I'm actually completely stumped on this one. I know you have to do 2 moles of HX and divide by 3 Liters and you get .67 moles/liter. But they don't give you the other two so what do you have to do? The answer is .288, but I've no idea how to get that. Anyone got an idea??

Answer 1

Right, since Kc is given to 3 places, I would calculate M to 3 places; i.e., 2 mols/3 L = 0.667.

.......H2 + X2 ==> 2HX
I......0....0.......0.667
C.....+x...+x........-2x
E......x....x.......0.667-2x

Substitute the E line into the Kc expression and solve for x, then convert from M to mols. 0.288 is the correct answer for mols. x is 0.09 approx.

Answer 2

To solve this problem, we can use the information given, along with the principles of equilibrium and the equation for the reaction.

Given:
- The balanced equation: H2(g) + X2(g) ⇌ 2HX(g)
- The equilibrium constant: Kc = 24.4
- Initial moles of HX: 2.00 moles
- Volume of the container: 3.00 liters

To find the number of moles of H2(g) at equilibrium, we need to set up an expression for the equilibrium concentration of H2. Here's how to proceed:

1. Start by writing down the balanced equation for the reaction: H2(g) + X2(g) ⇌ 2HX(g)

2. Let x represent the number of moles of H2 that reacts or forms at equilibrium.

3. Use the stoichiometry of the reaction to determine the equilibrium concentration of H2 in terms of x. Since 1 mole of H2 reacts to form 2 moles of HX, the change in concentration of H2 is -2x (negative because it is being consumed, and the coefficient of H2 is 1).

4. Write the equilibrium concentration expression for H2 in terms of x:
[H2] = (initial moles of H2 - 2x) / volume of the container

5. Plug in the given values:
[H2] = (2.00 moles - 2x) / 3.00 liters

6. Use the equilibrium constant expression:
Kc = [HX]^2 / ([H2] * [X2])

7. Substitute the equilibrium concentrations and constants into the expression:
24.4 = ([2x]^2) / ((2.00 - 2x) / 3.00 * [X2])

8. Rearrange the equation to solve for x:
24.4 * (2.00 - 2x) / 3.00 * [X2] = [2x]^2

9. Simplify and solve the quadratic equation to find the value of x.
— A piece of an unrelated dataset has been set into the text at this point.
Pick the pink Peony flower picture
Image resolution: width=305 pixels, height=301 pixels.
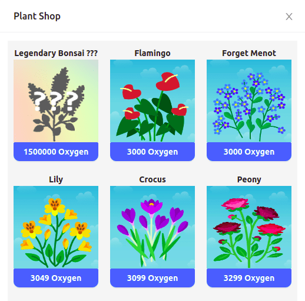(x=249, y=227)
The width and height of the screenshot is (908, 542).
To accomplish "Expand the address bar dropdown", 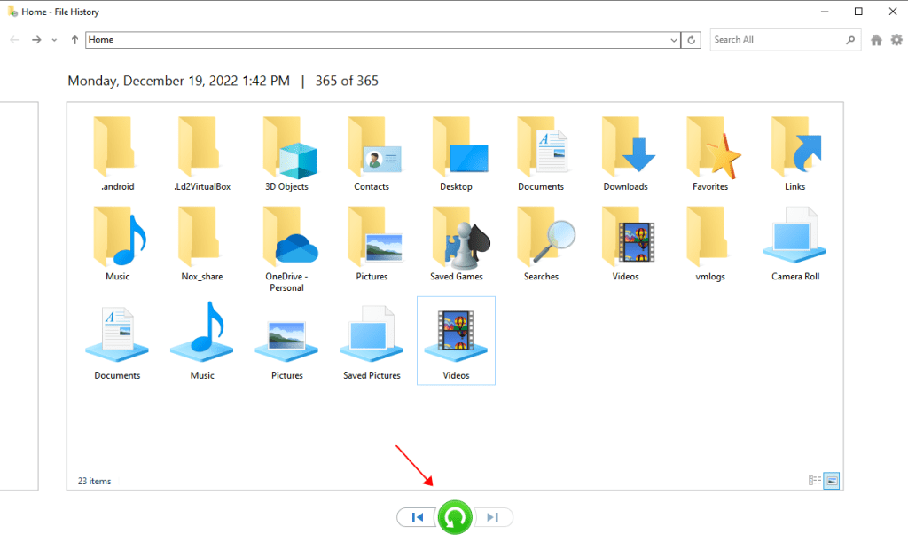I will (x=673, y=40).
This can be done by substituting [X2] = 1 and solving for x:
24.4 * (2.00 - 2x) / 3.00 * 1 = [2x]^2

10. After solving the quadratic equation, you should obtain two values for x. One value will be positive and the other negative. Since we're dealing with moles, the negative value doesn't make physical sense. Therefore, we discard the negative solution.

11. The positive solution represents the moles of H2 formed at equilibrium.

The answer, as you mentioned, is 0.288 moles of H2.

I hope this explanation helps you understand how to solve this kind of equilibrium problem. Let me know if you have any further questions!